§ CHALLENGES:
• 1. In the passage on property rights, what does it mean for people to be stuck in the Malthusian Trap?
• 2. Carry on the passage about property rights in land and inventions, picking up after its last sentence.

§ READING TEXT:

Nomadic people gather, they do not cultivate.  As a result, a nomadic people cannot possible understand why they cannot pick an apple from your orchard.  Only with the agricultural revolution (and mining) did the concept of property in land make any sense.  It would be impossible to have an agricultural revolution in which people who planted and cultivated the crops were not given the rights to the harvest and the land which they turned into a productive asset.  Similarly the concept of property rights in inventions is difficult for people who see all wealth as coming from agriculture.  For an agricultural people wealth is the result of physical labor, not thought.  Sure labor saving devices are great, but they are meaningless until some puts the labor into using them, much like raw land in their minds.  Putting this in more modern language, you can own an instance of say a plow, but cannot possibly have an ownership right in an instance of a plow you have never seen and did not build.   Note the similarity to Marx’s labor theory of value.

This chart shows the income per capita from 1000 BC to approximately 2000 AD and is most representative of the US, England and the West.  It also illustrates the importance of property rights for inventions.  Until the Industrial Revolution around 1800, people were stuck in the Malthusian Trap, which means they lived on the edge of starvation.  With the advent of relatively effective property rights in inventions, per capita income started to grow exponentially.  Note this occurred with an exponentially growing population.  This is not surprising.  Economic growth is due to inventions and the advent of property rights in inventions spurred people to invent more.  The same pattern with real property has been well documented, for instance see the Peruvian economist Hernando de Soto.

§ DATA SHOWN:
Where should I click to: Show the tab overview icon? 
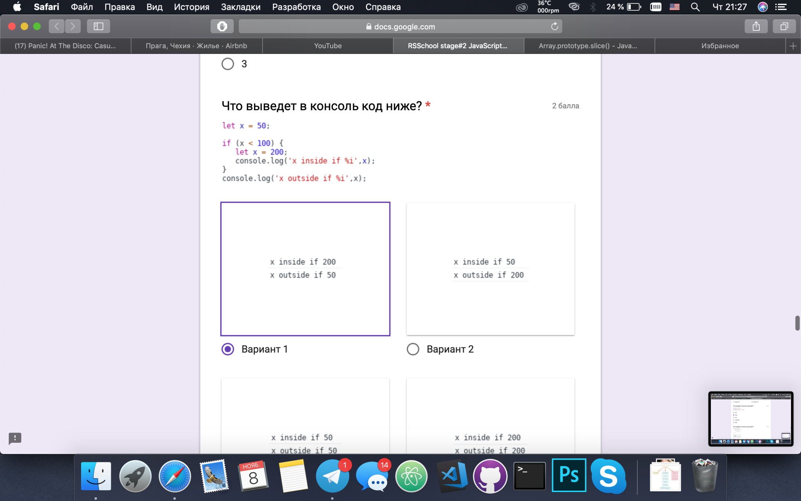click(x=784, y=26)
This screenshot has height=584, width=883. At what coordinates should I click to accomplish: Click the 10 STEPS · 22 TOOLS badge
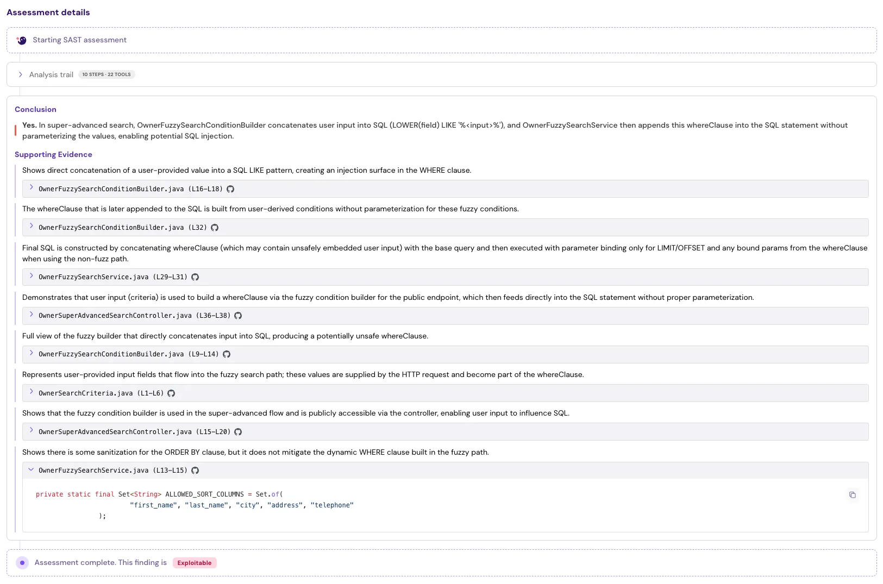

§ TASK RESULTS:
• 1. They lived on the edge of starvation.

• 2.
Rand stated “Patents and copyrights are the legal implementation of the base of all property rights: a man’s right to the product of his mind.”[5]  “What the patent and copyright laws acknowledge is the paramount role of mental effort in the production of material values: these laws protect the mind’s contribution in its purest form: the origination of an idea.”[6]  The source of all property rights is creation.  It is the legal system’s recognition of the metaphysical fact that but for the creator, the creation would not exist.  Not surprisingly those that hate achievement and those who want to live off the efforts of others deny that creation exists or that it is result of individual effort.  As Barak Obama put it, “you didn’t build that.”  Similarly, one of the popular academic papers on patents today is entitled “The Myth of the Sole Inventor.”[7]

Rand wrote in 1967, “Today, patents are the special target of the collectivists’ attacks …”[8]  She was right then and she is right today.  In the 1970s the FTC (Federal Trade Commission) published their nine no-nos on patents.  These severely limited the patent rights of inventors in the 1970s.  Xerox was an example of this attack on patent rights and success.  In the early 1970s Xerox was sued by the FTC for monopolistic practices.  The inventor of xerography, Chester Carlson, was a patent attorney who started work on his invention in the late 1930s.  He pitched his idea to IBM, Kodak, and many others and was turned down until the forerunner of Xerox.  They spent years perfecting his idea and in the 1950s the Xerox started developing and deploying a commercial version of the copy machine.  By the 1960s Xerox was one of the most successful corporations of all time.  Xerox initially thought the FTC allegations baseless, but several years later with mounting private antitrust lawsuits Xerox decided to settle with the FTC.  In 1975 when Xerox agreed to the FTC consent decree, which required them to license their patents for next to nothing to all comers, they had almost a 100% market share in plain paper copiers.  Just four years later, their market share was down to 14% and most of the rest of the market was controlled by Japanese companies.[9]  While this was the most dramatic example of the FTC’s and Department of Justice’s (DOJ) abuse of U.S. companies’ property rights in technology, it was hardly an isolated incident.  The FTC/DOJ brought more than 100 of these cases and gave away the technology associated with over 50,000 patents.  The result was that the U.S. transferred its cutting edge technology to Japan and many U.S. companies found themselves unable to compete with the Japanese, because the Japanese did not have to spend the money on R&D or the large initial cost of marketing for a new product.  A MITI study substantiates that most Japanese companies took advantage of this traitorous policy by the U.S. government to catch up with U.S. companies technologically.[10]  Once again Rand proved herself prescient.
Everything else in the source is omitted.